Last Tuesday the EPA announced its commitment to making the nation's beaches clean and safe for swimmers. The "new" plan basically entails enforcing laws and programs already on the books - programs, I might add, that Congress and the Administration have thus far neglected to adequately fund. When it passed the B.E.A.C.H. Act in 2000, Congress authorized $30 million for beach programs and grants. This administration has never asked for more than $10 million, and despite the new promise to ramp up attention to beach water quality it hasn't proposed any funding increase in the FY 05 budget.
The EPA is flexing its muscles and threatening to step in to set water safety standards for states that don't comply with B.E.A.C.H. Act rules, as it should, but with only one third of the money they need for testing and monitoring, beach states are in a tough place. If the Administration is serious about cleaning up beach water it should fully fund the B.E.A.C.H. Act for 2005 and strengthen - not weaken - pollution control measures that tackle the problem at its source.

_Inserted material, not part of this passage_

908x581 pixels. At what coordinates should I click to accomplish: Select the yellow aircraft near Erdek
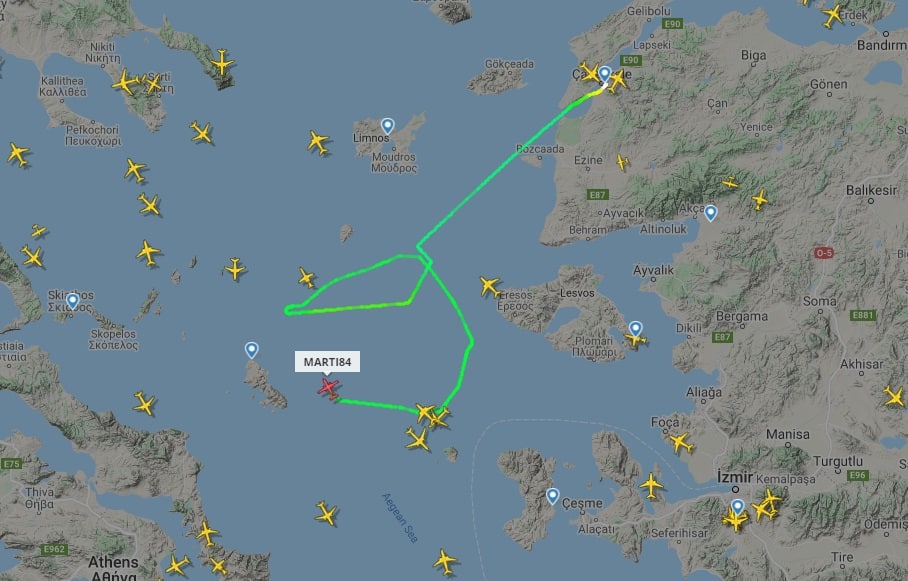833,16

Who said fishing was tame? The last month has seen a spate of news articles about pirate fishing - illegal fishing by boats that flout national and international law. Most recently, South Africa's Independent Online reported the dramatic seizure of two boats fishing illegally off Mozambique:
In scenes reminiscent of a rip-roaring pirate movie, armed South African fishing inspectors hurled stun grenades at two "pirate" fishing ships and seized them after boarding them spectacularly in the Mozambique channel.

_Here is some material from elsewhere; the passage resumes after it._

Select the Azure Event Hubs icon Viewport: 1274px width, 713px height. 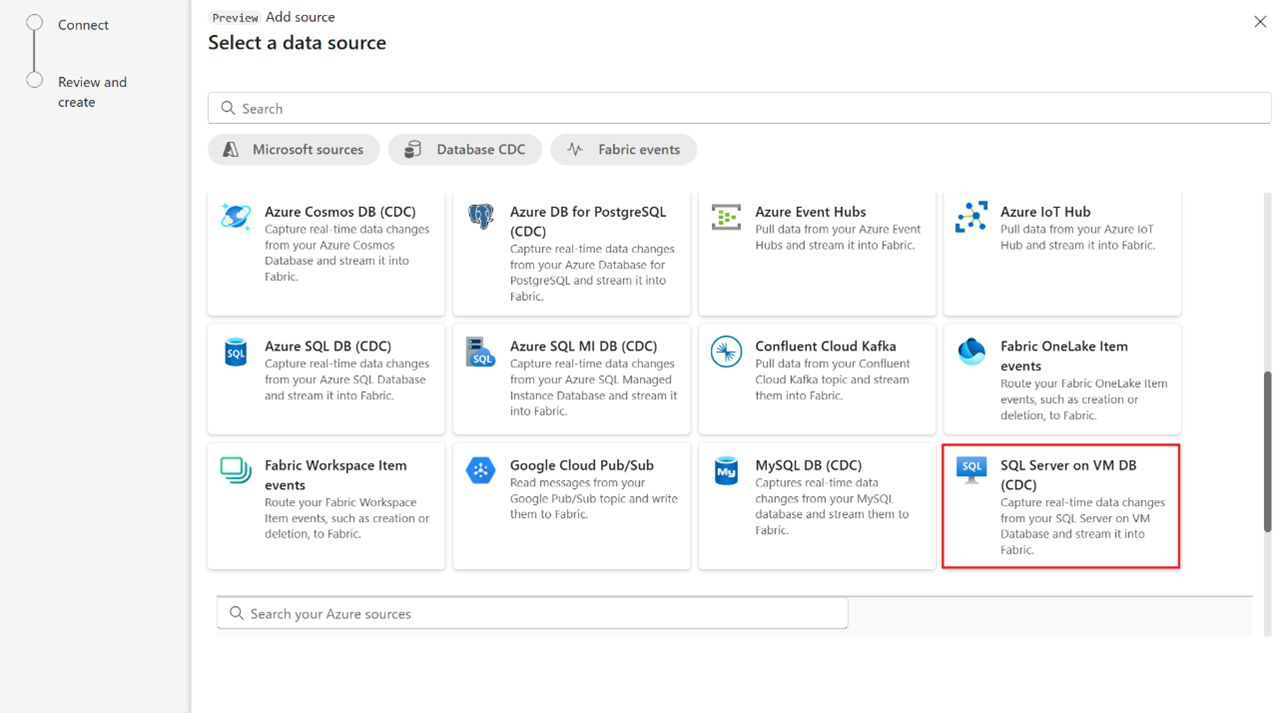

The fish pirates from the Far East were using "wall of death" gill-nets off the coast of Mozambique on March 11 and 12.
The high seas adventure resulted in the impounding of the Indonesian-registered Sin Iu Peng and the Chinese-registered Nong Jyl Lih, the arrest of 42 crewmen drawn from a variety of Asian countries and the confiscation of fish valued at about R2-million.
Allafrica.com reports that the boats, which were licensed to fish for tuna, had actually stuffed their holds with 70 tons of shark fins. Apparently Mozambiquan fishermen have been complaining for a while that foreign, illegal fishing ships were plundering their waters. Seems they know what they're talking about.
On other continents, meanwhile, "the captain and senior crew of the alleged toothfish pirate vessel Viarsa 1, captured after the longest chase in Australian maritime history, have denied charges of illegal fishing" (from Australian news site News.com.au). And the BBC relays a claim by the Royal Society for the Protection of Birds (RSPB) that pirate fishing is driving the albatross to extinction.